# What RDA and RTA is hot right now...?



## herb1 (25/4/18)

Hey y'all

Like the title says, what RDA and RTA is hot right now....and, most importantly, why?

Reactions: Like 3


----------



## Rob Fisher (25/4/18)

The Recurve RDA is hot right now!

Reactions: Like 2 | Winner 2


----------



## Rob Fisher (25/4/18)

And for an RTA there is the Dvarw which is really hot!

Reactions: Like 1 | Winner 4


----------



## Gorvian (25/4/18)

Rob Fisher said:


> And for an RTA there is the Dvarw which is really hot!
> View attachment 130216



What makes them hot ?

Reactions: Like 2


----------



## ivc_mixer (25/4/18)

Gorvian said:


> What makes them hot ?



Well, you see, there's this coil thing inside and if you press a button it heats up and.........

Reactions: Winner 6 | Funny 15


----------



## Rob Fisher (25/4/18)

Gorvian said:


> What makes them hot ?



https://www.ecigssa.co.za/dvarw-rta-dl-from-khw-mods-in-hungary.t47259/

Reactions: Like 1


----------



## Huffapuff (25/4/18)

herb1 said:


> Hey y'all
> 
> Like the title says, what RDA and RTA is hot right now....and, most importantly, why?



The Njord RDA...

But probably for the wrong reasons

Reactions: Like 1 | Funny 7


----------



## herb1 (25/4/18)

And here i'm expecting Bonza, Rabbit and Drop

Reactions: Like 2


----------



## Daniel (25/4/18)

So many questions to this : Dual/Single ? Bottom/Top airflow ? Capacity? BF/nonBF PricevsPerformance? I hate these kind of open ended questions like I hate typing but here goes .... ;P 


I generally don't buy into the hype but can confirm the Dvarw to be top of my list , followed by the Reload , Aqua Reboot to be reviewed soon....
Availability wise the Dvarw will be hard to come by , the Reload even more so I presume , so the Aqua might be an option.

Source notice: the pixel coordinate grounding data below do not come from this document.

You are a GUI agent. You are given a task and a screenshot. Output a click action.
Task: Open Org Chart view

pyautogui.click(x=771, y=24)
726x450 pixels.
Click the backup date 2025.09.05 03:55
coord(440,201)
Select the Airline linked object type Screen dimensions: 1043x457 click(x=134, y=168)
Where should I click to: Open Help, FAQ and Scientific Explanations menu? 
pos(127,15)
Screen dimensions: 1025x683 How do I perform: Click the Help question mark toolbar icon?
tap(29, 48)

RDA's are another story , I believe with the right build any RDA (except if it's a really shit RDA) will produce good flavor.
Honeycomb airflow seems all the rage now , so would think the Curve is hot (but again that's based on 'hype' no offense uncle @Rob Fisher )
My top three RDA's : Drop , Dead Rabbit (dual not SQ) , and the good old original Goon (in 22mm).

Reactions: Like 2


----------



## Andre (25/4/18)

I have the Dvarw MTL RTA - best ever! Expect clones to reach our shores soon.

Reactions: Like 2


----------



## Rob Fisher (25/4/18)

Daniel said:


> So many questions to this : Dual/Single ? Bottom/Top airflow ? Capacity? BF/nonBF PricevsPerformance? I hate these kind of open ended questions like I hate typing but here goes .... ;P
> 
> 
> I generally don't buy into the hype but can confirm the Dvarw to be top of my list , followed by the Reload , Aqua Reboot to be reviewed soon....
> ...



No offence taken... however I'm using it as we speak and I can tell you the Recurve is a brilliant Squonking RDA and the reviewers that have reviewed it are spot on! The flavour I'm getting from it beats a lot of other RDA's.

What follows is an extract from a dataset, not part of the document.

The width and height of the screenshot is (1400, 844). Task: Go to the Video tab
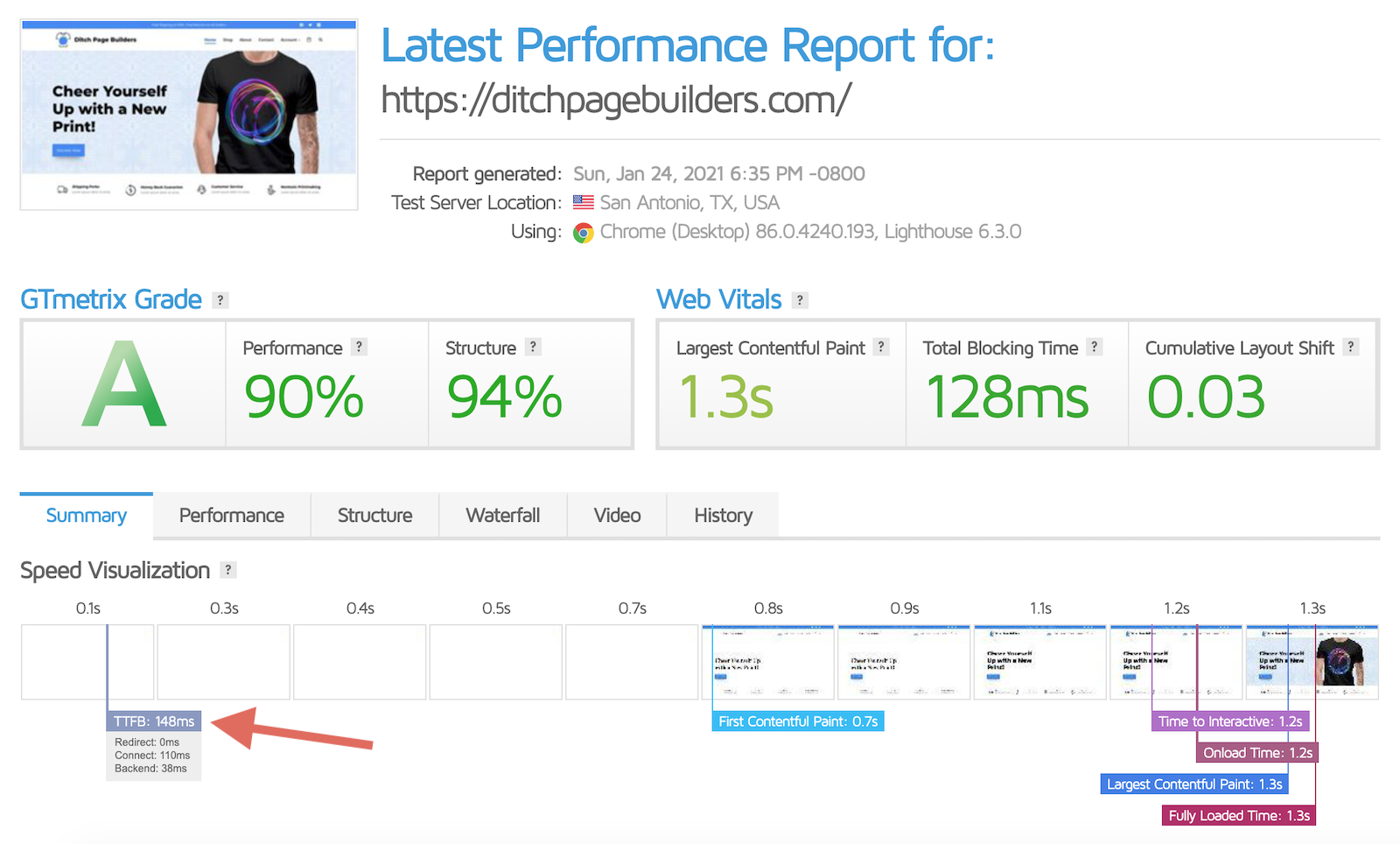[617, 516]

And as for any RDA built right producing good flavour... I don't think so.

Reactions: Like 1 | Agree 4


----------



## Nadz1972 (25/4/18)

Ghoul 22mm single coil RDA. 

The easiest build deck to work with. With massive complex coils, this is what I vape on at home when I'm relaxing. Crazy flavour. 

Sent from my MI MAX 2 using Tapatalk

Reactions: Like 2 | Agree 1


----------



## Nadz1972 (25/4/18)

Geekvape Karma kit.

I know this isn't specifically what's being asked about, but this particular RDTA can convert into an RDA. The flavour is immense and completely unexpected. Because of the huge airflow, there is lots of room to experiment with different builds on the 25mm deck. I don't use the mod (not a fan of hybrids) and have never run it in RDA mode, so I can't say much about those. I use ni80 fused claptons with this. It's a very moist (without splatter), which does mean that your juice will disappear very quickly. This obviously means there's an enormous amount of clouds.

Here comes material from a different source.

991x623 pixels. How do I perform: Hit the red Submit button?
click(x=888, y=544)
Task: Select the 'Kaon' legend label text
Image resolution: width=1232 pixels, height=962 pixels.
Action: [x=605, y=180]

If I'm not mistaken, there is a new version of this kit that comes with a Peerless.


----------



## Silver (26/4/18)

Nice thread @herb1 
Enjoying the posts here

Reactions: Agree 1


----------



## Ahmed Kara (26/4/18)

Rob Fisher said:


> And for an RTA there is the Dvarw which is really hot!
> View attachment 130216


 Where can I find this Oom?


----------



## Ahmed Kara (26/4/18)

herb1 said:


> And here i'm expecting Bonza, Rabbit and Drop


Drop is best but the Recurve is on another level!


----------



## Rob Fisher (26/4/18)

Ahmed Kara said:


> Where can I find this Oom?



I did 4 group buys for it @Ahmed Kara... hopefully you will be able to buy them locally soon from a vendor. If you don't want to wait you can order direct from KHW Mods in Hungary.

https://www.khwmods.com/index.php/product/dvarw-dl-rta-24mm/

Reactions: Like 1 | Winner 1


----------